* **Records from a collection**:
● ● ● ●
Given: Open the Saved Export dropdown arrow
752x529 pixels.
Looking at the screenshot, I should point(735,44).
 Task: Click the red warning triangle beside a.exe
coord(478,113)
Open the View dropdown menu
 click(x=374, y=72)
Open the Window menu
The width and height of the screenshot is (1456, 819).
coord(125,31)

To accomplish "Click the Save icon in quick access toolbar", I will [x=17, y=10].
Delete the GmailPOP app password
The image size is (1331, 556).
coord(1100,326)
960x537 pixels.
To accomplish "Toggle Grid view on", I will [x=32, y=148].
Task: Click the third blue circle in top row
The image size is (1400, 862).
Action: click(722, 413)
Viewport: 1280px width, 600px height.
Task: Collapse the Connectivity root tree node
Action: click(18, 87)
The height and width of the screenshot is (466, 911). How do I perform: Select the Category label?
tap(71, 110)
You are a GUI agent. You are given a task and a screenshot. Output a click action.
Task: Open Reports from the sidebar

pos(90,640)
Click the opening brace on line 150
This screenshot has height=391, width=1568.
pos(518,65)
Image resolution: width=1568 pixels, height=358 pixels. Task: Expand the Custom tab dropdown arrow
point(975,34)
● ● ● ●
* **Try it**: Your answer must be the complete data, repeated word for word.

* **Solution below**:
Given: Open the Saved Export dropdown arrow
752x529 pixels.
Looking at the screenshot, I should point(735,44).
 Task: Click the red warning triangle beside a.exe
coord(478,113)
Open the View dropdown menu
 click(x=374, y=72)
Open the Window menu
The width and height of the screenshot is (1456, 819).
coord(125,31)

To accomplish "Click the Save icon in quick access toolbar", I will [x=17, y=10].
Delete the GmailPOP app password
The image size is (1331, 556).
coord(1100,326)
960x537 pixels.
To accomplish "Toggle Grid view on", I will [x=32, y=148].
Task: Click the third blue circle in top row
The image size is (1400, 862).
Action: click(722, 413)
Viewport: 1280px width, 600px height.
Task: Collapse the Connectivity root tree node
Action: click(18, 87)
The height and width of the screenshot is (466, 911). How do I perform: Select the Category label?
tap(71, 110)
You are a GUI agent. You are given a task and a screenshot. Output a click action.
Task: Open Reports from the sidebar

pos(90,640)
Click the opening brace on line 150
This screenshot has height=391, width=1568.
pos(518,65)
Image resolution: width=1568 pixels, height=358 pixels. Task: Expand the Custom tab dropdown arrow
point(975,34)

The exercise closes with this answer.